SOAL
Teruskan tulisan tentang kiat memaksimalkan bulan Ramadhan, dimulai tepat setelah bagian terakhir yang tercantum.

KUTIPAN TEKS
☆ ☆ ☆ ☆

بسم الله الرحمن الرحيم
Kiat Memaksimalkan Bulan Ramadhan
Segala
puji bagi Allah Rabbul 'alamin, shalawat dan salam semoga dilimpahkan kepada Rasulullah,
keluarganya, para sahabatnya, dan orang-orang yang mengikutinya hingga hari
kiamat, amma ba'du:
Bulan
Ramadhan adalah bulan yang penuh berkah; amal saleh yang dilakukan pada bulan
ini dilipatgandakan pahalanya. Bulan ini hanya setahun sekali. Oleh karena itu,
sudah sepatutnya kita memaksimalkan bulan Ramadhan dengan berbagai ketaatan dan
amal saleh. Berikut kiat memaksimalkan bulan Ramadhan,
semoga Allah memudahkan kita semua melakukannya, aamiin.
Keutamaan Bulan Ramadhan
Bulan Ramadhan memiliki banyak keistimewaan, di
antaranya: sebagai bulan diturunkan Al Qur’an, pintu surga dibuka pada bulan
itu dan pintu neraka ditutup, setan-setan durhaka dibelenggu, bulan penuh
ampunan, bau mulut orang yang berpuasa lebih wangi di sisi Allah pada hari
Kiamat daripada wangi minyak kesturi, terdapat malam Lailatul Qadr yang lebih
baik daripada seribu bulan, doa-doa dikabulkan, dan lain-lain.
Kiat
Memaksimalkan Bulan Ramadhan
Menghadapi
bulan Ramadhan kita memerlukan persiapan. Persiapan itu di antaranya:
1.

☆ ☆ ☆ ☆

BARIS DATA
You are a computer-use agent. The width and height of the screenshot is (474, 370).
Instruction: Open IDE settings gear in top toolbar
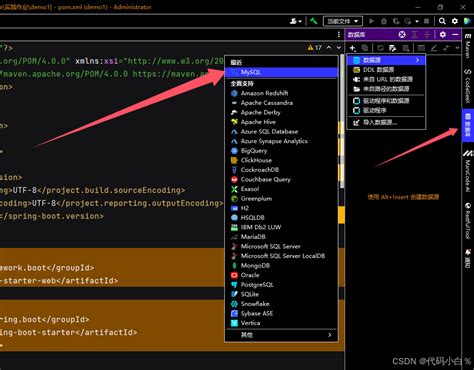pos(455,21)
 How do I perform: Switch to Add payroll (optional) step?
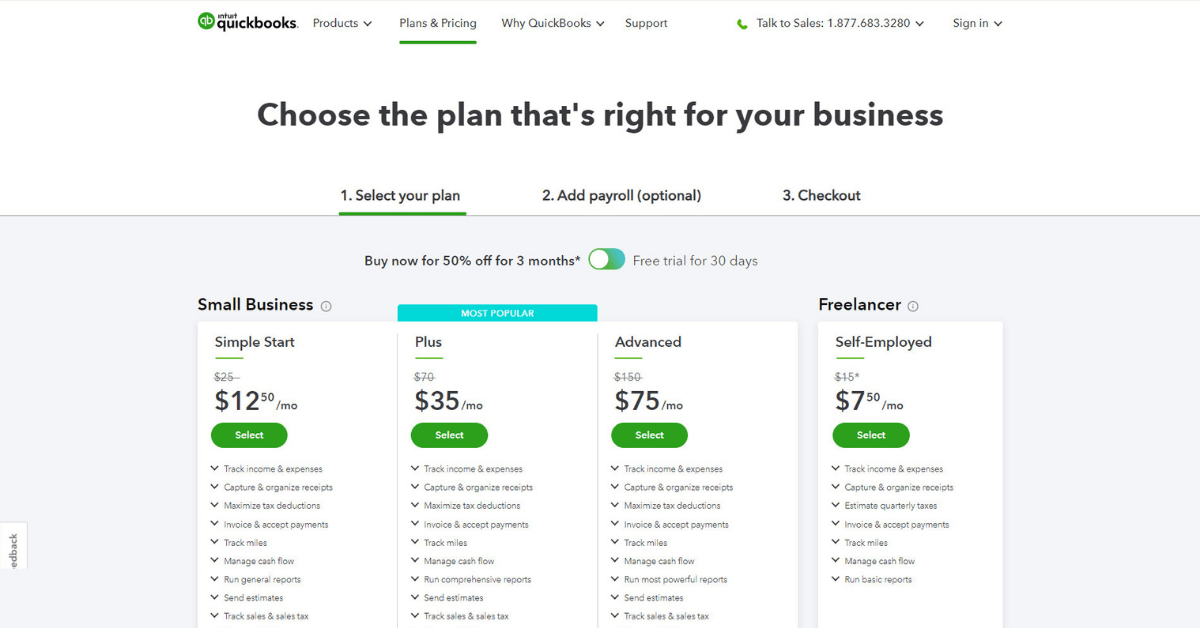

☆ ☆ ☆ ☆

JAWABAN SOAL
Berdoa
Imam Abu Nu’aim Al Ashbahani meriwayatkan dengan sanadnya
yang sampai kepada Abu Amr Al Auza’iy ia berkata, “Yahya bin Abi Katsir pada
saat menjelang bulan Ramadhan berdoa,
اللهُمَّ سَلِّمْنِي لِرَمَضَانَ
وَسَلِّمْ لِي رَمَضَانَ، وَتَسَلَّمْهُ مِنِّي مُتَقَبَّلًا
"Ya Allah, jaga diriku hingga aku
dapat memasuki bulan Ramadhan. Jagalah bulan Ramadhan itu untukku (hingga aku
tidak merusak puasa di bulan itu), dan terimalah dariku amal-amalku."
(Hilyatul Awliya 3/69)
Ikhwah sekalian, jika kita perhatikan doa tersebut, maka
kita akan mengetahui, bahwa doa yang kita panjatkan kepada Allah Ta’ala
meliputi tiga hal:
Pertama, meminta kepada Allah
Azza wa Jalla agar disampaikan ke bulan Ramadhan.
Mengapa demikian? Karena betapa banyak manusia yang
mengira bahwa usianya masih panjang, namun ternyata ia tidak sampai ke bulan
Ramadhan berikutnya.
Kedua, meminta kepada Allah Azza
wa Jalla agar diberi taufik dan bantuan untuk dapat mengisi bulan Ramadhan
dengan sebaik-baiknya.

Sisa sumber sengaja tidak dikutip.